Key Laboratory of Carcinogenesis and Translational Research (Ministry of Education/Beijing), Department of Hepato-Pancreato-Biliary Surgery, Peking University Cancer Hospital &Institute, Beijing 100142, China.
Acta Pharmacol Sin. 2017 Sep;38(9):1282-1296. doi: 10.1038/aps.2017.24. Epub 2017 Jun 26.

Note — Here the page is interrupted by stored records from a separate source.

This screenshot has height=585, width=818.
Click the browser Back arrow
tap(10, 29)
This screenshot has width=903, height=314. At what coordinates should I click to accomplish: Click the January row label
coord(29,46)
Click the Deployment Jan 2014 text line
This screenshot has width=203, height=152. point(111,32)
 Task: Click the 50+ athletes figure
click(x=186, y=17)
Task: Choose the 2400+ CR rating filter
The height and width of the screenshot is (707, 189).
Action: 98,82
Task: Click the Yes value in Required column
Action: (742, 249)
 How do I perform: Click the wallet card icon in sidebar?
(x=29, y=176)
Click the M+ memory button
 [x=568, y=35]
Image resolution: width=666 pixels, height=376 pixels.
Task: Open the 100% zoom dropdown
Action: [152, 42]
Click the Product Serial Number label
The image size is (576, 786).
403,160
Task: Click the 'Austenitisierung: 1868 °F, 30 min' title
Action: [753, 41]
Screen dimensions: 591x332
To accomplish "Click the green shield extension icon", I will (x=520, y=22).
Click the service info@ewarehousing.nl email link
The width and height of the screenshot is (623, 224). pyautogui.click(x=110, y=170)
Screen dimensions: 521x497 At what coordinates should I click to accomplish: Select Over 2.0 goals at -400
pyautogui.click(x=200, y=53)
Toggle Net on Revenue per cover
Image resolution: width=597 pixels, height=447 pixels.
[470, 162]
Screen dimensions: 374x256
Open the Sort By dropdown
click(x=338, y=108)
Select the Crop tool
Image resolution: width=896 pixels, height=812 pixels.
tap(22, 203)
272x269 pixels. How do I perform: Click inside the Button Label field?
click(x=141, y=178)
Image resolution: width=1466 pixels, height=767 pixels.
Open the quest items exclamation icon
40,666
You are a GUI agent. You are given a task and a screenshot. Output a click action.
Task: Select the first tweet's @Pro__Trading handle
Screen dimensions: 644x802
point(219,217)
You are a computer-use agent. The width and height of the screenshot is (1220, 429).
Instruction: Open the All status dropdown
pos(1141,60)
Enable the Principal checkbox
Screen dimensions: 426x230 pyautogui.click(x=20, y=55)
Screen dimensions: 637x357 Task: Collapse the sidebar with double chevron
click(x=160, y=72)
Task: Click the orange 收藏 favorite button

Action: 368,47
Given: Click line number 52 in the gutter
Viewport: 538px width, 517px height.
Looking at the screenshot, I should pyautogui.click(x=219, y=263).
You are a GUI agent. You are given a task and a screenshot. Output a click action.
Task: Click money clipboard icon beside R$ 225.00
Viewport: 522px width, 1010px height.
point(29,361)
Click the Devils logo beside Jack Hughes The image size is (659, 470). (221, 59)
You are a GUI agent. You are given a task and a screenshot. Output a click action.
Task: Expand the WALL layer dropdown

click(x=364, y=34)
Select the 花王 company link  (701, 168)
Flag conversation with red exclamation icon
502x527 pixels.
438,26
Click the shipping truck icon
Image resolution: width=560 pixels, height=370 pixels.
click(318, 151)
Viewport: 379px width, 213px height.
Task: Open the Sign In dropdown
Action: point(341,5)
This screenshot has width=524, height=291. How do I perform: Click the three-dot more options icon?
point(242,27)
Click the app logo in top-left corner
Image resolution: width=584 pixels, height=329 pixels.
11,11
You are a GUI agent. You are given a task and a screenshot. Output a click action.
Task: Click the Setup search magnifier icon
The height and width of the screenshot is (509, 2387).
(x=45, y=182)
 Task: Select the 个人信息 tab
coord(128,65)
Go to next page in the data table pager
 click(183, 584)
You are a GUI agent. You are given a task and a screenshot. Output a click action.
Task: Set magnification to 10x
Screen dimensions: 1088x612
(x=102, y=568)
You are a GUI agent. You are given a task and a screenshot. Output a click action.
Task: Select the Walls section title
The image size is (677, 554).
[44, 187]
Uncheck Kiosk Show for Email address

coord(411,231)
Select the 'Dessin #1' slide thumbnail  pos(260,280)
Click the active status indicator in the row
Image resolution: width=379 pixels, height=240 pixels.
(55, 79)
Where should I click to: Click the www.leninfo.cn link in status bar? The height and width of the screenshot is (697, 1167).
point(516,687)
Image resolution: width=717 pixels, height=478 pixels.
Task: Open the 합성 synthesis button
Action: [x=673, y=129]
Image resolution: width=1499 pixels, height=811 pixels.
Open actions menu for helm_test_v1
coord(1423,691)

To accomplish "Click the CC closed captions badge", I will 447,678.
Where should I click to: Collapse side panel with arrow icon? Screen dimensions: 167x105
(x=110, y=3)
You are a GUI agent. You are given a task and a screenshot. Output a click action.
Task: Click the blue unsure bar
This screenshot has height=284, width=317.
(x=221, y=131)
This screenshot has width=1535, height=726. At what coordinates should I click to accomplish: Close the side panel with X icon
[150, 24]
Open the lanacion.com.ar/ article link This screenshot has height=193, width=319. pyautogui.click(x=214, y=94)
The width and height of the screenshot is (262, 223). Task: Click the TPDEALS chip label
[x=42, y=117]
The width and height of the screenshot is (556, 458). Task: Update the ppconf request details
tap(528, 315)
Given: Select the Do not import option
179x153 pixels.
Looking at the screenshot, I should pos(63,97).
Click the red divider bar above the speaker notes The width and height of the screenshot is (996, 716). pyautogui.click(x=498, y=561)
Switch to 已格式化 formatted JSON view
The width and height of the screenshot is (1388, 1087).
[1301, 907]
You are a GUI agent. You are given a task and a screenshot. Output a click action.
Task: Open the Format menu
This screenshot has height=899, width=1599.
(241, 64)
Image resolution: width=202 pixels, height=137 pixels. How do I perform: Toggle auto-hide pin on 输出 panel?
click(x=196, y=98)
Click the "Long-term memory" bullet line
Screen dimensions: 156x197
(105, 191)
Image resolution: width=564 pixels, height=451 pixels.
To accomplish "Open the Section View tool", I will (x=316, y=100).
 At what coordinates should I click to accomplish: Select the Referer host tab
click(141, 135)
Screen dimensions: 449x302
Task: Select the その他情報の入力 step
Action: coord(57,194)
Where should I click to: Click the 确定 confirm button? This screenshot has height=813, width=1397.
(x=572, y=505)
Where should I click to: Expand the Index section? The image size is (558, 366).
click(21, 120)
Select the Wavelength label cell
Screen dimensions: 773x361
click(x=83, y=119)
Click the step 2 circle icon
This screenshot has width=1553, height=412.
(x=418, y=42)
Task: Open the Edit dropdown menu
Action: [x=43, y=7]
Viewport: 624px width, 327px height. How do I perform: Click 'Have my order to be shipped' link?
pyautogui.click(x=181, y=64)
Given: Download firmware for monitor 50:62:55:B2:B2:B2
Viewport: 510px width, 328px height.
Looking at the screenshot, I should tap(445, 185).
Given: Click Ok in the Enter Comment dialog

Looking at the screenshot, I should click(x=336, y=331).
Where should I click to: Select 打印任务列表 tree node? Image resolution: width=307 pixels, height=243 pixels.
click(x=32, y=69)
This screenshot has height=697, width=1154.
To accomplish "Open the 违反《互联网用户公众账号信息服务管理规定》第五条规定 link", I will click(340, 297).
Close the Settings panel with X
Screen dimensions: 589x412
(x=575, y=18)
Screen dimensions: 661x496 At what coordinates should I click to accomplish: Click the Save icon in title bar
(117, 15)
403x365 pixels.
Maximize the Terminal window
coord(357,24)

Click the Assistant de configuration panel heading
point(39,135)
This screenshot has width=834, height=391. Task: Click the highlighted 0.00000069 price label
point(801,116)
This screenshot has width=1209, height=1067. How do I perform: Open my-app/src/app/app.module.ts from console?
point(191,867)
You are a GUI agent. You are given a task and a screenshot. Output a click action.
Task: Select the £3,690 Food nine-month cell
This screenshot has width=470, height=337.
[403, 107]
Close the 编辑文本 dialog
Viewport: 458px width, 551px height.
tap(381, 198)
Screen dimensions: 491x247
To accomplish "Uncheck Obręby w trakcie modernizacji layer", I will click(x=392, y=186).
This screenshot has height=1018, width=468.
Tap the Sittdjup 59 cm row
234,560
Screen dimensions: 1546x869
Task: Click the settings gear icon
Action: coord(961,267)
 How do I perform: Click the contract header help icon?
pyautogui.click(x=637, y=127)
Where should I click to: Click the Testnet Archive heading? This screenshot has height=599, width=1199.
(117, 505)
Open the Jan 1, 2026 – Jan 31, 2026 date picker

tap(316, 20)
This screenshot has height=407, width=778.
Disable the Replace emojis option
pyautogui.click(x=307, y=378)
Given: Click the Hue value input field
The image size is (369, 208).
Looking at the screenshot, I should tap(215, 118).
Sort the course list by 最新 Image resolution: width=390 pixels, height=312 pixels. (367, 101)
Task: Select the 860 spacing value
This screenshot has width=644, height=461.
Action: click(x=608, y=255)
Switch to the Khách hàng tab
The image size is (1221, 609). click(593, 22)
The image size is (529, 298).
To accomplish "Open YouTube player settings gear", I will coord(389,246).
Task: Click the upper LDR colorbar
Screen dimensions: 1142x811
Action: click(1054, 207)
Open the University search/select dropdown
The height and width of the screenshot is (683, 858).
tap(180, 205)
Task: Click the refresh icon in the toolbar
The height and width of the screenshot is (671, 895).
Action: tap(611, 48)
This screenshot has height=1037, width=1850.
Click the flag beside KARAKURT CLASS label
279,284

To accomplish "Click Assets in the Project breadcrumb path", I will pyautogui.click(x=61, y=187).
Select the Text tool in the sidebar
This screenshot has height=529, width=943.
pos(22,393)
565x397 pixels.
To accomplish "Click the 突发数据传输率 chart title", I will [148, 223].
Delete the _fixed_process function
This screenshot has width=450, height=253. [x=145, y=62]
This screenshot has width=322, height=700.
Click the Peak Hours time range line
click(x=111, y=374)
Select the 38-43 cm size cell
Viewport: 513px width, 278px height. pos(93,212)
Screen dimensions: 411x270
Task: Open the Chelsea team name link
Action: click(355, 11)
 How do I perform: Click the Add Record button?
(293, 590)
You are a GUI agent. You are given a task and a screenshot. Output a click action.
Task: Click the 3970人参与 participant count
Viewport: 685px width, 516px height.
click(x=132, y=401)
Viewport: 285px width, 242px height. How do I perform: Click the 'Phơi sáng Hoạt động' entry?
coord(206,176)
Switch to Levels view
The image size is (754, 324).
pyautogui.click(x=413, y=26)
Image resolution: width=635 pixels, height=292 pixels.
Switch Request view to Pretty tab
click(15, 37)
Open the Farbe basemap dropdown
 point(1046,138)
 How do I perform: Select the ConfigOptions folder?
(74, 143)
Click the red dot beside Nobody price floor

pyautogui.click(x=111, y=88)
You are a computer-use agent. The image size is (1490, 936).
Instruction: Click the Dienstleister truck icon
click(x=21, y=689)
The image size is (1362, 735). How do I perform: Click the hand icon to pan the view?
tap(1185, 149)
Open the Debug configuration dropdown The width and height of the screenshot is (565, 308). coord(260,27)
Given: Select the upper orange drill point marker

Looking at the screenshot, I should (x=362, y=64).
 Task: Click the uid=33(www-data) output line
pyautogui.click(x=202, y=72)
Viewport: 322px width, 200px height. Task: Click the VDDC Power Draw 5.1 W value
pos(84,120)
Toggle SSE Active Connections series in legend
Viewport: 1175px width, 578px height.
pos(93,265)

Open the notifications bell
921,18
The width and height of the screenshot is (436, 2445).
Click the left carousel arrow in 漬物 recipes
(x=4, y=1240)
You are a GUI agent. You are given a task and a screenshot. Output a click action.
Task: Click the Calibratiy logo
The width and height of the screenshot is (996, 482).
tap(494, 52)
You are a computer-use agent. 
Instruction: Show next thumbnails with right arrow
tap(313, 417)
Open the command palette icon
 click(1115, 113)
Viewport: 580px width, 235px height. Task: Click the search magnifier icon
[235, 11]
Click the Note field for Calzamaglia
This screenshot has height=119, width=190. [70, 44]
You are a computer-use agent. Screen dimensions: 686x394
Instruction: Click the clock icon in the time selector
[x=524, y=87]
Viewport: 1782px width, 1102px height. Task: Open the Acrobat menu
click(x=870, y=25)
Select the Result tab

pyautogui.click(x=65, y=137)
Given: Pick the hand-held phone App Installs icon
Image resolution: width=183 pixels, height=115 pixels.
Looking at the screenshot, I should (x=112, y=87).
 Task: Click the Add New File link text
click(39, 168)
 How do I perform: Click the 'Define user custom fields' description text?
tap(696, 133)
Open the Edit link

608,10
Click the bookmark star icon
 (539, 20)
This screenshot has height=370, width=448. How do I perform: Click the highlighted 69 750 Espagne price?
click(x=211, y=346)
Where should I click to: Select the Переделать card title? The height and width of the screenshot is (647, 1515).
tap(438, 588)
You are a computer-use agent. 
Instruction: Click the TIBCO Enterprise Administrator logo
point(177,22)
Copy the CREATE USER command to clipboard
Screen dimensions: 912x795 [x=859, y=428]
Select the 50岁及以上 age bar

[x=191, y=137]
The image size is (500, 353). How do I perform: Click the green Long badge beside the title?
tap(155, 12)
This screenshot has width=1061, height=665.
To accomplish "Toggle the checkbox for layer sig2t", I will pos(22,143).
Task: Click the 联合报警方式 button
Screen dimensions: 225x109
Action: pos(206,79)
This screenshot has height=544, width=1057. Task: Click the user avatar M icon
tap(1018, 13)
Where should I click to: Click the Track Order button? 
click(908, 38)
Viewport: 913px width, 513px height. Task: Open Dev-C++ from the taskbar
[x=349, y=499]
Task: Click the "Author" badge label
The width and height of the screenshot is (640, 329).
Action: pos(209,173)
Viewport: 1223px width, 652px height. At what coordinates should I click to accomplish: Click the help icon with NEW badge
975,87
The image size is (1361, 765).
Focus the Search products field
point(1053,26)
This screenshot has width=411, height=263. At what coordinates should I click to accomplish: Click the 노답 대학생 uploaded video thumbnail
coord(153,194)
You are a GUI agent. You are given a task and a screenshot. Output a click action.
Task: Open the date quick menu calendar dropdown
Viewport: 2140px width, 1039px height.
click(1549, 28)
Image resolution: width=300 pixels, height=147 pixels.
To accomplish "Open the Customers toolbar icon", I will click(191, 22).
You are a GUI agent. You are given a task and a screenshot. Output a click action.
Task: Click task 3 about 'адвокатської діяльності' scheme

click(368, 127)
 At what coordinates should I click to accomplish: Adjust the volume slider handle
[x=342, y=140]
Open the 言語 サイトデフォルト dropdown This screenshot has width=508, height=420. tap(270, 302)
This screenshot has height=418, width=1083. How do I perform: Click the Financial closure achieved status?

Recent evidence shows that dopamine D2-like receptor (D2DR) antagonists, such as trifluoperazine and thioridazine, are effective for cancer therapy and inhibition of cancer stem-like cells (CSCs). In this study, we investigated the anti-cancer effects of combination therapy of dexamethasone (DEX) and sulpiride (SUL), an atypical antipsychotic, against drug-resistant and metastatic breast cancers and further explored the underlying mechanisms. Oral administration of SUL (25, 100 mg·kg·d) alone did not inhibit the tumor growth in human breast cancer MCF-7/Adr xenograft model, but dose-dependently decreased the proportion of CSCs in vitro and in vivo. In contrast, combination therapy of SUL (50 mg·kg·d) and DEX (8 mg·kg·d) markedly suppressed the tumor growth in MCF-7/Adr xenograft model with little systemic toxicity and lung metastasis in murine metastatic breast cancer 4T1 xenograft model. Among the metastasis-associated biomarkers analyzed, the combination therapy significantly decreased the levels of MMP-2, but increased E-cadherin levels in 4T1 xenograft tumors. Moreover, the combination therapy significantly inhibited the cell colony formation, migration and invasion of 4T1 and human breast cancer MDA-MB-231 cells in vitro. Addition of a specific D2DR agonist 7-OH-DPAT to the combination therapy reversed the enhanced anti-cancer effects in vivo and CSC population loss in tumor tissues. Our data demonstrate that SUL remarkably enhances the efficacy of DEX in the treatment of drug-resistant and metastatic breast cancer via the antagonism of D2DR, which might result from the eradication of CSCs.
最近的证据表明,多巴胺 D2 样受体(D2DR)拮抗剂,如三氟拉嗪和硫利达嗪,对癌症治疗和抑制癌症干细胞样细胞(CSCs)有效。在这项研究中,我们研究了地塞米松(DEX)和舒必利(SUL)联合治疗对耐药和转移性乳腺癌的抗癌作用,并进一步探讨了其潜在机制。SUL(25、100mg·kg·d)单独口服给药不能抑制人乳腺癌 MCF-7/Adr 异种移植模型中的肿瘤生长,但在体外和体内剂量依赖性地降低了 CSCs 的比例。相比之下,SUL(50mg·kg·d)和 DEX(8mg·kg·d)联合治疗显著抑制 MCF-7/Adr 异种移植模型中的肿瘤生长,同时对小鼠转移性乳腺癌 4T1 异种移植模型中的全身毒性和肺转移有很小的影响。在分析的转移相关生物标志物中,联合治疗显著降低了 MMP-2 的水平,但增加了 4T1 异种移植肿瘤中 E-钙黏蛋白的水平。此外,联合治疗显著抑制了 4T1 和人乳腺癌 MDA-MB-231 细胞在体外的集落形成、迁移和侵袭。在联合治疗中加入特异性 D2DR 激动剂 7-OH-DPAT 可逆转体内增强的抗癌作用和肿瘤组织中 CSC 群体的丢失。我们的数据表明,SUL 通过拮抗 D2DR,显著增强了 DEX 治疗耐药和转移性乳腺癌的疗效,这可能是由于 CSCs 的根除。